O sucesso das redes sociais é evidente. Recentemente, o Facebook ultrapassou o número de 1 bilhão de usuários. O WhatsApp foi um dos principais motores para as decisões das eleições brasileiras. Temos redes sociais focadas em fotos, vídeos, namoros, etc.
Mary Meeker, estudiosa do consumo da internet no mundo, aponta que um ser humano comum passa cerca de 7 horas de seu dia diante das telas eletrônicas. Não é incomum, hoje, uma pessoa conferir as novidades de suas redes sociais ao acordar, para saber os comentários, as curtidas ou os compartilhamentos que recebeu na noite passada. Muito menos incomum é a vontade da nova geração de ser um youtuber. Estamos cada vez mais tentando interagir, seja no âmbito pessoal ou profissional, pelas redes sociais. Novamente, o Whatsapp é um desses exemplos. Estamos trabalhando mais, em horários adversos, graças a esse aplicativo. A máxima de algumas das grandes empresas de “trabalhe a hora que você quiser” significa, na verdade, que você vai trabalhar toda hora.
Se passamos horas na frente das telas, deixamos de viver horas de interação direta. Como fica o “toque” nesse contexto? Como fica o abraço, o beijo, o perfume que o outro passou, o cheiro da pele, o olhar os olhos, o beijo, o sentir a presença do outro, o sentir a pele do outro, a empatia, a alteridade? Ficam desprezados. Estamos vivendo um profundo isolamento do “toque”, promovido pelo “touch”. Ou melhor, estamos trocando o corpo, todas as sensações e emoções que ele nos proporciona, pelos conteúdos das redes sociais. Por exemplo: no Japão, 500 mil pessoas, entre 15 a 39 anos, têm se isolado por meses em casa. O caso é denominado pelo país de Hikikomoris. Além desse caso, a American Urological Association, em Boston, investigou a relação entre o consumo de pornografia e a disfunção sexual de homens, entre 20 e 40 anos. Joseph Alukal, um dos líderes da pesquisa, afirma que quanto mais os homens têm assistido pornografia, menos eles se interessam pela interação sexual real. 

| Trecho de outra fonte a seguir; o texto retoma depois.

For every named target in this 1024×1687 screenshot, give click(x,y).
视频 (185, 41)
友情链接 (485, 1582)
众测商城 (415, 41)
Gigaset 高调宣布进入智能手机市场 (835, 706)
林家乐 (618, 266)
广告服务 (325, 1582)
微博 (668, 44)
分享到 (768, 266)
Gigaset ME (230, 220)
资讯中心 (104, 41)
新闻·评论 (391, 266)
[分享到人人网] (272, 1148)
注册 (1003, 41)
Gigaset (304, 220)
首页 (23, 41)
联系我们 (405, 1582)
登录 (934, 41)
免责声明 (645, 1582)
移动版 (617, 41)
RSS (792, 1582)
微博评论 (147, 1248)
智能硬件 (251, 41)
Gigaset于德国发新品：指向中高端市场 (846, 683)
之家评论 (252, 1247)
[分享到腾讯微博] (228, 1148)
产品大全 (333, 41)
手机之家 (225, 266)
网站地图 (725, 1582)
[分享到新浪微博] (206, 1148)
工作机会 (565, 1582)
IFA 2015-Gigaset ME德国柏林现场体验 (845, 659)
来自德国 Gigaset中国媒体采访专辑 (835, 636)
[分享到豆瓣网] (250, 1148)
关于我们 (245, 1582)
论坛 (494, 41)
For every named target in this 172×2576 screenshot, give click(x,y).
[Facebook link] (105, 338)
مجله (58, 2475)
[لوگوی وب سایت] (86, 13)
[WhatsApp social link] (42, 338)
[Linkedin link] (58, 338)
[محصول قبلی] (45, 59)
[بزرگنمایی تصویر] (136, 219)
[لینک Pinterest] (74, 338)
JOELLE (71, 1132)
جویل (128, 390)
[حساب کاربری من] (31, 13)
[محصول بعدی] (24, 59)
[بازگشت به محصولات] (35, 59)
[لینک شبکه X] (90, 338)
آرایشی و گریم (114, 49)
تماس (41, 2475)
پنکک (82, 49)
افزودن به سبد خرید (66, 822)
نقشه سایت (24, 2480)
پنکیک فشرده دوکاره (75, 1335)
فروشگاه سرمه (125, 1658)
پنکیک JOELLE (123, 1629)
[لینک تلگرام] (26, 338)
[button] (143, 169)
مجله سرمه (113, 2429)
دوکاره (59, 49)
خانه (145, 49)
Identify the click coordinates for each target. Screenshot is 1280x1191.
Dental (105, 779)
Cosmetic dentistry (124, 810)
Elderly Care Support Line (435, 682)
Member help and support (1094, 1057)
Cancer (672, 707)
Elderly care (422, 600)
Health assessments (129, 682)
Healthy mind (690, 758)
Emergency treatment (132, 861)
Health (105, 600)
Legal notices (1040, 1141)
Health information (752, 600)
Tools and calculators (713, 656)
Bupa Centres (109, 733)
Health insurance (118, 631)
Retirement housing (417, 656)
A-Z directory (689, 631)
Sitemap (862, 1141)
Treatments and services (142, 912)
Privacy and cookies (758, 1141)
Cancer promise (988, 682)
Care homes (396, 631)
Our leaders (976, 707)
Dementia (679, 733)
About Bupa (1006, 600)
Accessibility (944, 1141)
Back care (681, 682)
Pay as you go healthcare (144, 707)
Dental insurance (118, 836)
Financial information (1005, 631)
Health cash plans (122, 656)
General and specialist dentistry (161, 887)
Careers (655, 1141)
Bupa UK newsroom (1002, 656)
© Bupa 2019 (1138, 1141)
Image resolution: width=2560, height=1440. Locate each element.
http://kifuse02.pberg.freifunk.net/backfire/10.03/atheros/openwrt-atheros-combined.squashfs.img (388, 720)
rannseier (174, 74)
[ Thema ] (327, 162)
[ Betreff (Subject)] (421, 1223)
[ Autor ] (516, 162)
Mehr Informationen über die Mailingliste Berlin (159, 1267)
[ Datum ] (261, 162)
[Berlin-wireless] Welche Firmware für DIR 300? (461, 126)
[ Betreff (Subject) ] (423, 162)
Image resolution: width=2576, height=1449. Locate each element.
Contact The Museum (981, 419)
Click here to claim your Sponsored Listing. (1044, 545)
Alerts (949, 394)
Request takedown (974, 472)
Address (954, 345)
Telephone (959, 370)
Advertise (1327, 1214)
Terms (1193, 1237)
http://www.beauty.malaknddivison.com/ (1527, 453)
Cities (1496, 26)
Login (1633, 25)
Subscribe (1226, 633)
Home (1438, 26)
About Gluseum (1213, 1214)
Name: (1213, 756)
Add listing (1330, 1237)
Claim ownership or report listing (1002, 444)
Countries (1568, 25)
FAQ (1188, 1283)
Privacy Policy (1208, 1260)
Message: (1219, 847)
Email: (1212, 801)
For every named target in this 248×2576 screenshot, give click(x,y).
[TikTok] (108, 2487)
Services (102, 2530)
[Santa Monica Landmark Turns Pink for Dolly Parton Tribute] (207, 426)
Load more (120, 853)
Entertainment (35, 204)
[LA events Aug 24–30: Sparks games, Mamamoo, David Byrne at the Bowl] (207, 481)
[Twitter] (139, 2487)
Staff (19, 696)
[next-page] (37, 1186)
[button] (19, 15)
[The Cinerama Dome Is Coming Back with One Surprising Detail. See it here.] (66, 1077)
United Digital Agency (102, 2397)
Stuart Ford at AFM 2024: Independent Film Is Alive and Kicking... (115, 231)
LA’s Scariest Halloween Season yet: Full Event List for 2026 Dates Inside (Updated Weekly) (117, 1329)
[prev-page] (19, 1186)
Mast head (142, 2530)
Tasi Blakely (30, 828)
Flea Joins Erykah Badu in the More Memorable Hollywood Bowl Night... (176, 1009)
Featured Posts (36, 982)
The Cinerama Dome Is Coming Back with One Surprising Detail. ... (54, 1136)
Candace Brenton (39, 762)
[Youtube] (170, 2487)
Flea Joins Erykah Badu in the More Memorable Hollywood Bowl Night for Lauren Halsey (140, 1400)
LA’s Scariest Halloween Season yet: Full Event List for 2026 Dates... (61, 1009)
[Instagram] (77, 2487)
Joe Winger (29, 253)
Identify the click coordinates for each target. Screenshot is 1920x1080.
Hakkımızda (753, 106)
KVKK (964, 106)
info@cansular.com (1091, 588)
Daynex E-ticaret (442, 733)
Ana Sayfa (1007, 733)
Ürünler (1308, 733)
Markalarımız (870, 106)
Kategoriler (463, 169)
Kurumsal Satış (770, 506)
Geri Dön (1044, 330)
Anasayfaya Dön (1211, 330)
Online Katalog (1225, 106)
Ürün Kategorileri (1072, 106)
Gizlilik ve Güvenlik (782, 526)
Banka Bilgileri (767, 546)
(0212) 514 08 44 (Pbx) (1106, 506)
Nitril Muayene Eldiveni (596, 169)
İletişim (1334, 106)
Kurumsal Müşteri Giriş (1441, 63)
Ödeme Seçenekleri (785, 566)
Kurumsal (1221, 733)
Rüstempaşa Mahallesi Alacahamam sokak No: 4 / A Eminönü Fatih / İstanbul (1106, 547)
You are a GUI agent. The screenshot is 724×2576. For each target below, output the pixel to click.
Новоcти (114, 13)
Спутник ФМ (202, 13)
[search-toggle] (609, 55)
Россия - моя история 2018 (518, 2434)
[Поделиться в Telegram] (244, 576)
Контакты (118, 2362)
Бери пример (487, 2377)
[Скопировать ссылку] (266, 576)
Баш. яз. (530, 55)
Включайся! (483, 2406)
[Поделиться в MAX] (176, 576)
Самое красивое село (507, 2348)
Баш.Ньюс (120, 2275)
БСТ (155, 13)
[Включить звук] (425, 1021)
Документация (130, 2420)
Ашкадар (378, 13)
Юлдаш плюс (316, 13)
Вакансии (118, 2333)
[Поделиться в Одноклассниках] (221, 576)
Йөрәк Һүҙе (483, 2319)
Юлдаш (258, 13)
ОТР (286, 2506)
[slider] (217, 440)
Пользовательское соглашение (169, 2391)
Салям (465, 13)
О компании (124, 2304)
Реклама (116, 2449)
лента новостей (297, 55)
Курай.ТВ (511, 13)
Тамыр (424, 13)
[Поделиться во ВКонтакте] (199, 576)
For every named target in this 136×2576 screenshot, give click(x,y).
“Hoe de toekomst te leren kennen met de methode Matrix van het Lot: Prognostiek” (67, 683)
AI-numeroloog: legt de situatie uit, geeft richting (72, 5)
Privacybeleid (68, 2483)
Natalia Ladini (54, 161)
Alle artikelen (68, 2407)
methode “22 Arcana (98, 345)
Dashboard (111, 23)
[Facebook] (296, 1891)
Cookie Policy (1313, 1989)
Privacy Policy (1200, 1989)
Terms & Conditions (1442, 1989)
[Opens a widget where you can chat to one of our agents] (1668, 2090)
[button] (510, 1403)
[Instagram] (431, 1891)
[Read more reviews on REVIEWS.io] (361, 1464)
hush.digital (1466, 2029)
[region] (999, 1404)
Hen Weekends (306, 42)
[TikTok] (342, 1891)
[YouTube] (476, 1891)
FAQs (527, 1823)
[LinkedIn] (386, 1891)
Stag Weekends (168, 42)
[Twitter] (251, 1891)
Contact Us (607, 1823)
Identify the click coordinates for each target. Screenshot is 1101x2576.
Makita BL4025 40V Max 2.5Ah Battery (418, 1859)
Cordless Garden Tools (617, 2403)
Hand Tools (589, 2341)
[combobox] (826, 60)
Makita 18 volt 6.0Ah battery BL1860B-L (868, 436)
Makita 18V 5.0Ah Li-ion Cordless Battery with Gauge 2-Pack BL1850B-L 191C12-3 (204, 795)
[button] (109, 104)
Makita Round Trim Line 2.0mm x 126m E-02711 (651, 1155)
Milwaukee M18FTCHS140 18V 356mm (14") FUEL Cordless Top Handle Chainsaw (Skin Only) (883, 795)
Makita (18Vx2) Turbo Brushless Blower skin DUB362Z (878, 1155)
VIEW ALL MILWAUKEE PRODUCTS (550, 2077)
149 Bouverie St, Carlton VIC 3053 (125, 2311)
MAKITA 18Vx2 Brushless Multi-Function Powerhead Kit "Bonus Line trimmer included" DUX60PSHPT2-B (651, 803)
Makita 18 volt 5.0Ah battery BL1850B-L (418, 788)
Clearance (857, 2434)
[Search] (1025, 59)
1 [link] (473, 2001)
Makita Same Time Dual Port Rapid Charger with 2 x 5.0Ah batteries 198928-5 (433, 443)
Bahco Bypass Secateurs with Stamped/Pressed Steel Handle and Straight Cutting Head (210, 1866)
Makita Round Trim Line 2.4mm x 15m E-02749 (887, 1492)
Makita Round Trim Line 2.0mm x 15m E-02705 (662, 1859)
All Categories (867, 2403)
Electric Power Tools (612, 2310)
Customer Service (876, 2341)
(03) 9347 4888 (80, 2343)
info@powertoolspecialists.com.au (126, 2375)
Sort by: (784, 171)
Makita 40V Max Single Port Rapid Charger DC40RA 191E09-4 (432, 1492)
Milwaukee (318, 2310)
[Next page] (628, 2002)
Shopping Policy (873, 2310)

E ainda em nosso cotidiano, o “toque” além de menosprezado, é violentado. Diariamente, nos transportes públicos, temos que tocar um outro desconhecido, sentir seu cheiro, tocá-lo, ser empurrado e, por vezes, até empurrar o próximo. Casos de assédios são ainda mais radicais e inaceitáveis. Além dos transportes, os vizinhos, a comunidade, de grandes cidades como São Paulo, são cada vez mais raras. Já as praças, principais centros de interação social, estão cada vez mais escassas e destruídas. As revitalizadas possuem a maravilha do WI-FI. No fim, depois de horas no transporte, de falta de espaço para interação social na cidade, nós não conseguimos e nem queremos mais tocar ninguém ou ser tocado. Fugimos para as redes sociais digitais, novamente. 
O fato é que nosso tempo é limitado. Se estamos no “touch”, não estamos no “toque”, e vice-versa. É necessário haver o equilíbrio dos dois. Devemos, então, desligar um pouco os aparelhos e olhar com mais calma para nossos vínculos e para os nossos corpos. Somente assim, as risadas de doer a barriga vindas das experiências inigualáveis com os amigos nos tempos livres, e a comunicação mais complexa da humanidade, o amor e o fazer amor, estarão a salvos.